また、落札したブランド品がにせものであったり、パソコンなどの場合は故障していたりするトラブルも多発しているが、個人間取引であるため商品の品質を事前に証明する手段がなく、金銭を伴うトラブルよりも解決に苦慮するケースが多い。
FMMCのアンケート調査では、実際にトラブルに遭遇した経験のあるネットオークション利用者は、入札者の立場では約5%(N=3827)であった。
被害者の多くは、ネットに慣れていない初心者が多く、そのほとんどは、取引相手を十分に確認しないまま相手を信用して入金するなど、基本的な自衛策が取られていない。アンケート結果からも、初心者ほど自衛に関する意識が低いことが明らかになった。
4. ネットオークションの構造的な問題
トラブル多発の背景には、以下のようなCtoC型ネットオークションの構造的な問題がある。

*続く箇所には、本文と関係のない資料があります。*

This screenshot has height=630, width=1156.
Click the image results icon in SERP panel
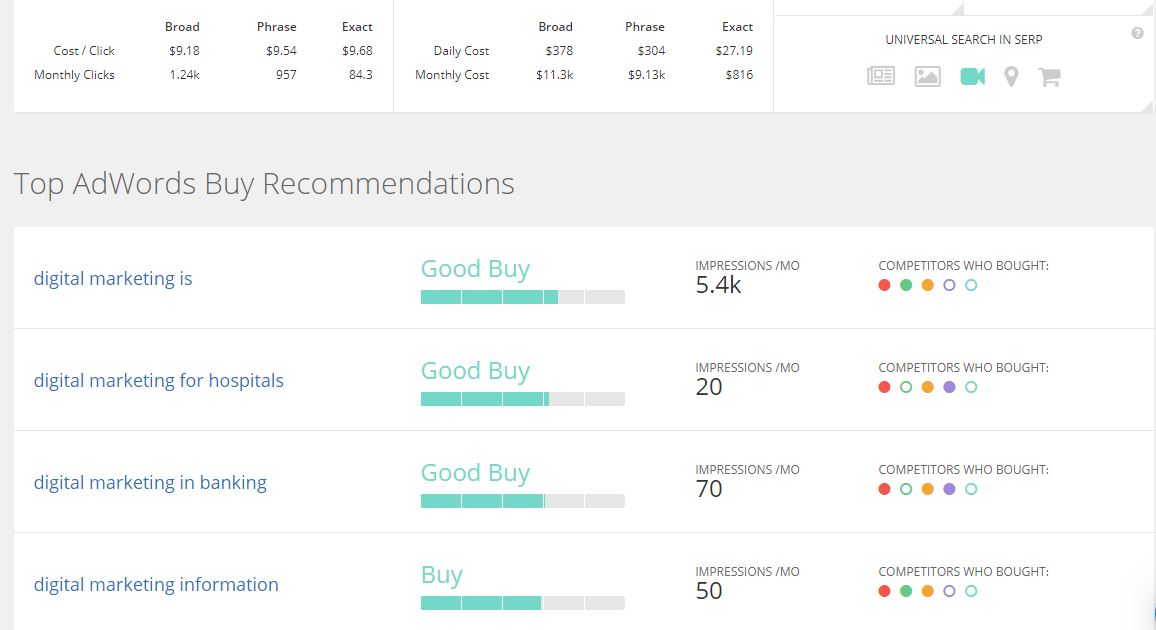[x=927, y=76]
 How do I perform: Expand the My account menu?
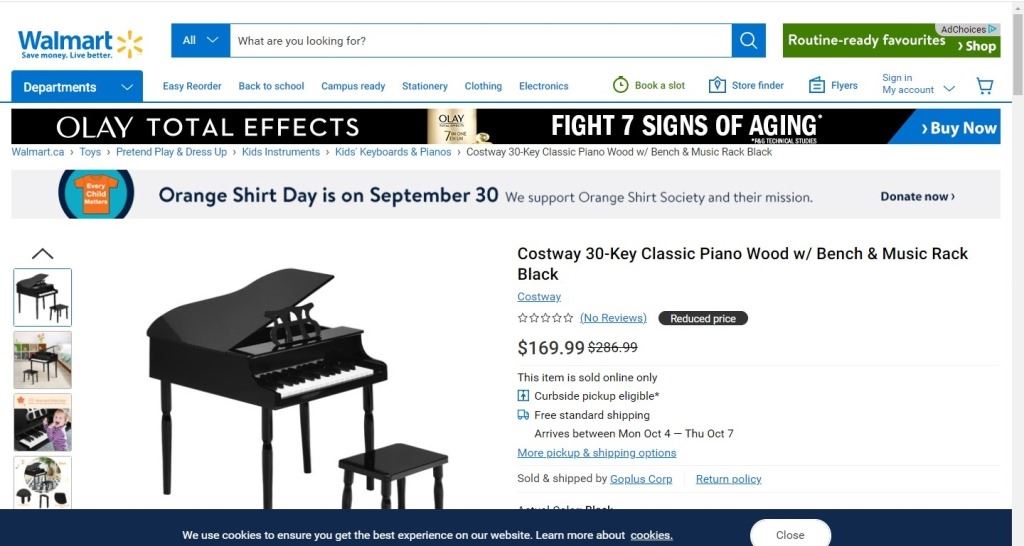[x=918, y=84]
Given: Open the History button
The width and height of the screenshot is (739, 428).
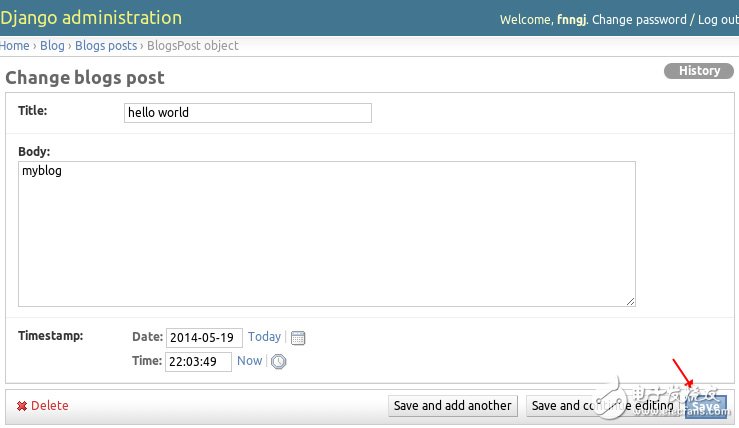Looking at the screenshot, I should point(699,71).
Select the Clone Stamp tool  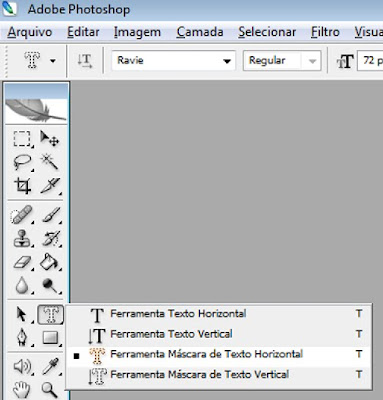click(22, 239)
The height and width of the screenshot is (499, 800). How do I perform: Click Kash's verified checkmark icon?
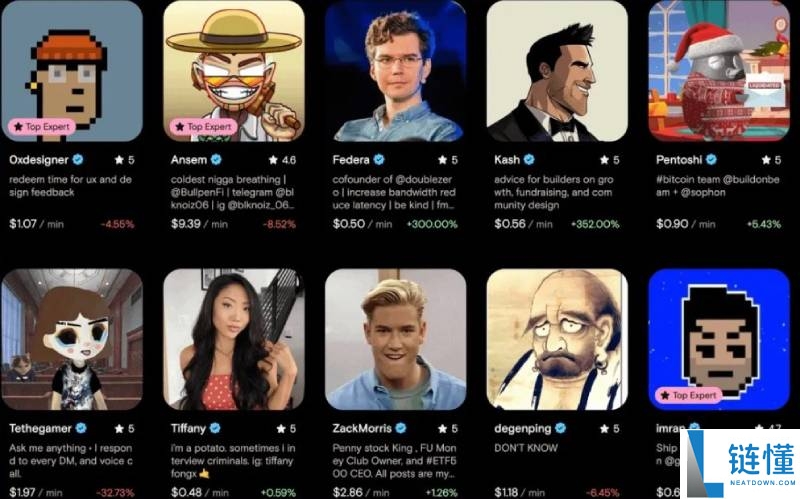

- サイト運営者側は取引の仲介を行う「場」を提供することに徹し、個人間の取引には直接関与しない。そのため、深刻なトラブルが起こりやすい、商品の配送や代金の支払いに関して、サイト運営者側は一切責任を負わない。
- 個人間取引には消費者保護の関連制度は適応されないため、制度上はトラブルの受け皿がない。トラブルに遭った利用者は、サイト運営者に頼ることもできず、相談窓口もないのが現状である。トラブルの解決は自力で行うか、泣き寝入りするケースが大半である。
- サイト運営に関する法的な枠組みが明確でない。ネットオークションでは、サイト運営者は販売行為を行っておらず、単に取引情報を仲介しているに過ぎない。だが、古物営業法に基づく古物販売許可や酒類の通信販売酒類小売免許の取得が必要との見方もある。しかし、管轄官庁ではまだ正式な統一見解を出しておらず、サイト側の責任や義務の範囲が明確になっていない。
- 個人間取引を安全に行うためには、事実上、個人情報を開示することが前提となっている。インターネット上で見知らぬ相手に個人情報を開示することは、取引とは別の危険性が含まれている。しかし、ネットオークションでの安全な取引と、個人情報の開示が表裏一体なのが現在の構造である。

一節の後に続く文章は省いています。